## Work to complete:
For the data below, report only the number of lines containing the string "step".
--------------------------------
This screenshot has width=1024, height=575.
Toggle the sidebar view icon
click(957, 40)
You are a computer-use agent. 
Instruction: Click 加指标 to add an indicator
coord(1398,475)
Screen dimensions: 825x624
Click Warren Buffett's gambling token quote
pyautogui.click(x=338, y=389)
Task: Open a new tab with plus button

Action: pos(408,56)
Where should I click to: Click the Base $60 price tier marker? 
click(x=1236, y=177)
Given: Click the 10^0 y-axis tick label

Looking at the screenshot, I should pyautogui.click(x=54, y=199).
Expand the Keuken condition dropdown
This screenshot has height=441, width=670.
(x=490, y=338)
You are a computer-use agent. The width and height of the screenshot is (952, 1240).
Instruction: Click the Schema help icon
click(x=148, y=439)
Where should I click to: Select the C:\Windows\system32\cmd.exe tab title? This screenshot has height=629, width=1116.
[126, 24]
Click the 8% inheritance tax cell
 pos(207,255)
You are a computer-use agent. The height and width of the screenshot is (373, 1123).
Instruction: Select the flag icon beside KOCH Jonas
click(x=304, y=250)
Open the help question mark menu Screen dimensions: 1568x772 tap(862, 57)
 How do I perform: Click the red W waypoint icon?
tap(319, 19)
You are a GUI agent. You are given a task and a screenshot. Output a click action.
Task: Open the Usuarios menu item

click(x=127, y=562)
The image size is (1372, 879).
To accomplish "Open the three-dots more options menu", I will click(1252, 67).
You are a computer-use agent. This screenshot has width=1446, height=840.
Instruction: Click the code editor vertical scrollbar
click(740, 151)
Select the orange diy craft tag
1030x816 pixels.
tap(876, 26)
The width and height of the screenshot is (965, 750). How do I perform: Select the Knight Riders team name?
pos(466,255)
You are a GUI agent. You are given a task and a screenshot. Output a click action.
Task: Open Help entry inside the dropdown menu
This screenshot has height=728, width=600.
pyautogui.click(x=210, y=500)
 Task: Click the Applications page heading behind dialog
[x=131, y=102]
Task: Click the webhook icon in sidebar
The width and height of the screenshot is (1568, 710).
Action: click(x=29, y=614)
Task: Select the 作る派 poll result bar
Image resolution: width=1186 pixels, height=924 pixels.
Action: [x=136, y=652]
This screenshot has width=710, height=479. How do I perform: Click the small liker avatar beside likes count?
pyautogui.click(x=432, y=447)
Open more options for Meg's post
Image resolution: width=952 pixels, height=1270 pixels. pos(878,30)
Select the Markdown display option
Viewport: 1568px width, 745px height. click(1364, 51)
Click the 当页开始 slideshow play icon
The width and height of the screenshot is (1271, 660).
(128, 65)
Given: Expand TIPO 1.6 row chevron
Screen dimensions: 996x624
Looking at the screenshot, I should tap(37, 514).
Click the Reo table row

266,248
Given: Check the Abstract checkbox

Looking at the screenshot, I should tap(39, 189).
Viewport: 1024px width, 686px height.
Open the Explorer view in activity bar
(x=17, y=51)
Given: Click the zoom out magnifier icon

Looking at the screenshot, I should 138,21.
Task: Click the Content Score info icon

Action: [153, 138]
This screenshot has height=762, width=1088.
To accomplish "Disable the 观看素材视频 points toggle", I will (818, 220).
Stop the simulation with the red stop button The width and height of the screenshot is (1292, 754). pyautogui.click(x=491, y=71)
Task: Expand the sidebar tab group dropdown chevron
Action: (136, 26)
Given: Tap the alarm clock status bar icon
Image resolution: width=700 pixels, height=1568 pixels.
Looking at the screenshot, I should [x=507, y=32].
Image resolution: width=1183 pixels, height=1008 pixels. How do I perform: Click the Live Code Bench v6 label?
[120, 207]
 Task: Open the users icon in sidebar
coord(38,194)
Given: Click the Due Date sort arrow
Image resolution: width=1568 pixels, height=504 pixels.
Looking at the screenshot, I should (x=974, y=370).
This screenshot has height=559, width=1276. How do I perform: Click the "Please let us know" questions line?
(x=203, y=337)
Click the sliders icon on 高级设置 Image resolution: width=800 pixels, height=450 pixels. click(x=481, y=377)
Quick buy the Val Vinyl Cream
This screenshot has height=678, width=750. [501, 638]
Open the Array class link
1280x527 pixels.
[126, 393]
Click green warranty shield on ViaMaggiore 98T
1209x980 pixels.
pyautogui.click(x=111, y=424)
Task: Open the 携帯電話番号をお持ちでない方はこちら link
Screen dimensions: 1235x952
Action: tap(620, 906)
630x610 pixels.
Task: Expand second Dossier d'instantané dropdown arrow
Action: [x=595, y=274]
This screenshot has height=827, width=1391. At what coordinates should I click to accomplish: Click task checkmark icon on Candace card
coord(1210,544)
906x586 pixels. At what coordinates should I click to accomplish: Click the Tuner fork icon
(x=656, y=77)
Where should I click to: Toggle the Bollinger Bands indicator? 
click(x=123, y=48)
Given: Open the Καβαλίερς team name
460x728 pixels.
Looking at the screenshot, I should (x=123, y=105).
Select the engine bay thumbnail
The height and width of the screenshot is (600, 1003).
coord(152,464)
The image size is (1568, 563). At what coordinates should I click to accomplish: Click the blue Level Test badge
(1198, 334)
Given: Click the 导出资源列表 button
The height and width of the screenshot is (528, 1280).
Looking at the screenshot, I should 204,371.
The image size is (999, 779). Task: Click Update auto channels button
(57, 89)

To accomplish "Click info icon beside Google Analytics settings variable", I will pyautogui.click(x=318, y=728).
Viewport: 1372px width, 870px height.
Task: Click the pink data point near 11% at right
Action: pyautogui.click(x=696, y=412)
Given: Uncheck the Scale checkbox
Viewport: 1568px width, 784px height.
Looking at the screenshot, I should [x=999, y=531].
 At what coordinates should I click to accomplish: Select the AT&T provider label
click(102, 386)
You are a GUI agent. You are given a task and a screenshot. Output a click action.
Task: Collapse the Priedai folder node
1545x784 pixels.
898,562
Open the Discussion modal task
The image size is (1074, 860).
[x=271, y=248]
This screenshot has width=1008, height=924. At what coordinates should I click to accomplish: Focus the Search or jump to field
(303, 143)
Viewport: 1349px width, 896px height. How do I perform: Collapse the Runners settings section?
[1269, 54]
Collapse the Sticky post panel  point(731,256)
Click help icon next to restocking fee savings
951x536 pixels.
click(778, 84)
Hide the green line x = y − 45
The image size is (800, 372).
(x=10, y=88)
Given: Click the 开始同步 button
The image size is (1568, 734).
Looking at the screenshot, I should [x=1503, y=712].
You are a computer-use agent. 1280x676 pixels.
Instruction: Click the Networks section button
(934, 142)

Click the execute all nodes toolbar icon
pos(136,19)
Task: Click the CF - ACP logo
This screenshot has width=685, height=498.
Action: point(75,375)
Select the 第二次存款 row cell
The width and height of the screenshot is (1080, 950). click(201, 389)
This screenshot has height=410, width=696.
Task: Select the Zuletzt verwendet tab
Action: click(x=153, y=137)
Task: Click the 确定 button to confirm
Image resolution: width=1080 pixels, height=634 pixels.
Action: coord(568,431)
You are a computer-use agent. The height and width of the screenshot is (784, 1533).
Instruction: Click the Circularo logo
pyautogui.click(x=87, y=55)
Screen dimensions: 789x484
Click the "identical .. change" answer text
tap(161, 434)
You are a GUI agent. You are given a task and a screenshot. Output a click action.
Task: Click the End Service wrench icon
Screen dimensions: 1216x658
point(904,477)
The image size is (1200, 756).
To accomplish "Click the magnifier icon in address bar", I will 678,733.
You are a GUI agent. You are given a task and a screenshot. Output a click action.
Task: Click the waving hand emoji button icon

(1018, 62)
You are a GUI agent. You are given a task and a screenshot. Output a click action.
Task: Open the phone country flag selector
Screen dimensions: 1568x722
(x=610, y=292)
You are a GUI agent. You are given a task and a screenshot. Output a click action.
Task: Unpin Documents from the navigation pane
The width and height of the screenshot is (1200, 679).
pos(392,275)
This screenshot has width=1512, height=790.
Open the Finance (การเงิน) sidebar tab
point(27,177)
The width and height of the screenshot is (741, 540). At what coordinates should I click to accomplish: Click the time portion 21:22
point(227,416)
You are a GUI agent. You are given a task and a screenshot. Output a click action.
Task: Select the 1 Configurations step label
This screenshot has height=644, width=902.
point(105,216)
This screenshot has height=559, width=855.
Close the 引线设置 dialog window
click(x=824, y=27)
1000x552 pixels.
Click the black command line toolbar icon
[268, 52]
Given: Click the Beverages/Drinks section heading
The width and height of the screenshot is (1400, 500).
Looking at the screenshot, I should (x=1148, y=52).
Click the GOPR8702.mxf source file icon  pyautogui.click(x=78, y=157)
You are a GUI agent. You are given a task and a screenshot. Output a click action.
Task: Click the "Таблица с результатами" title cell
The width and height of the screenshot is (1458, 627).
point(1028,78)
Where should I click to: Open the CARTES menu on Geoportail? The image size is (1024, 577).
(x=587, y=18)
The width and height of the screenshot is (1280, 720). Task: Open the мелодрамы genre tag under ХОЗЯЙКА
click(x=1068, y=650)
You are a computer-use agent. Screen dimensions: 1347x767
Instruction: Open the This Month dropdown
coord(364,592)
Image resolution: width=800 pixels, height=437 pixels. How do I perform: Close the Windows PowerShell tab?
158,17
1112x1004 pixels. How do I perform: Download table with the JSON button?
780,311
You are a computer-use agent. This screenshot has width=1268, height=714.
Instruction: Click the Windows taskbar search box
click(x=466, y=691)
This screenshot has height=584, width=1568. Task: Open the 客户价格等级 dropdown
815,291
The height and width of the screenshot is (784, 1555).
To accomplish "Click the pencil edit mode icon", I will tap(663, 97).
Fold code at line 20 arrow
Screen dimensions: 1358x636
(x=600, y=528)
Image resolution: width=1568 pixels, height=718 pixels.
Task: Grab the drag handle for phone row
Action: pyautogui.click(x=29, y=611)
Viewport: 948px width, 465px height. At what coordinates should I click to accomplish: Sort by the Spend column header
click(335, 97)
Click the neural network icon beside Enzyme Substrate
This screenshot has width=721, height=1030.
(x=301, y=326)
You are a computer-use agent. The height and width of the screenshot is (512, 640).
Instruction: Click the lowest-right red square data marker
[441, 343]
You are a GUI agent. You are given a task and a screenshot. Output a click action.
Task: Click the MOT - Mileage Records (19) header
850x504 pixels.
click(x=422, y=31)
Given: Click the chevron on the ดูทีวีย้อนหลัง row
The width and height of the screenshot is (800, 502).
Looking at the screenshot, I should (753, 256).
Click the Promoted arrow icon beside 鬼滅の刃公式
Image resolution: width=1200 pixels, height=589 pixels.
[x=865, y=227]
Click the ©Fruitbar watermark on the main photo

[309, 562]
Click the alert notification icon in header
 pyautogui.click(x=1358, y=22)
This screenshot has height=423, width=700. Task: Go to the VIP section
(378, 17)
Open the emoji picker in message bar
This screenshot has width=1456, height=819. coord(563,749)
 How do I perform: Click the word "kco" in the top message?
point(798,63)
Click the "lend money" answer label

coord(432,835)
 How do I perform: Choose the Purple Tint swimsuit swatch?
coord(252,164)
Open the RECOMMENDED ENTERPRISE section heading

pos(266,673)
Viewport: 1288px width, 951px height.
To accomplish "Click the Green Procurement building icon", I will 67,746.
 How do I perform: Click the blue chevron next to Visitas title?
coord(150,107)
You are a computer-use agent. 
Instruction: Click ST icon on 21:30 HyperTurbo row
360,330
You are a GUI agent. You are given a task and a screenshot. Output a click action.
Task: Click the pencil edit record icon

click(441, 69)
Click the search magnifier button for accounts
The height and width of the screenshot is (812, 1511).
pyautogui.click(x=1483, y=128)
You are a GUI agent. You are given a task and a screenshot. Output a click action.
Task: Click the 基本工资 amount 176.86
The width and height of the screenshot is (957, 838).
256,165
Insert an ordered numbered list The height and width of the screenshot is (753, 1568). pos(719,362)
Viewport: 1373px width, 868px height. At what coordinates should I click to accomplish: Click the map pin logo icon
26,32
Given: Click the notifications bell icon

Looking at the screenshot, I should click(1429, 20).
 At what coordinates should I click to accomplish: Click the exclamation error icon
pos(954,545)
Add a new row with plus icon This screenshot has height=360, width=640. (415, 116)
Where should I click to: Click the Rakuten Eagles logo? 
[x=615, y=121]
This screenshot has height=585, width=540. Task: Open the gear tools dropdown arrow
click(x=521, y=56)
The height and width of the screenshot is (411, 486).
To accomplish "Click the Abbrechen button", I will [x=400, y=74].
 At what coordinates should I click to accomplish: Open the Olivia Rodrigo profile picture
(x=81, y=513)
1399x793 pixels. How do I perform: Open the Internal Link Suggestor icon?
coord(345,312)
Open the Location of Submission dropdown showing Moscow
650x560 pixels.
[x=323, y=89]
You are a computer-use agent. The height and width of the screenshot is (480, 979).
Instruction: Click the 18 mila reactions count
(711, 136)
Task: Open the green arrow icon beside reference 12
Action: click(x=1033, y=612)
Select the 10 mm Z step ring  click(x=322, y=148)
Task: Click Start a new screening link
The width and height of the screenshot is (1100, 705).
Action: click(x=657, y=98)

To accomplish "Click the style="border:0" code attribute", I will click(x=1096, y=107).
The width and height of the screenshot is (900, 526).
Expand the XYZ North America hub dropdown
--------------------------------
## Solution to the problem:
2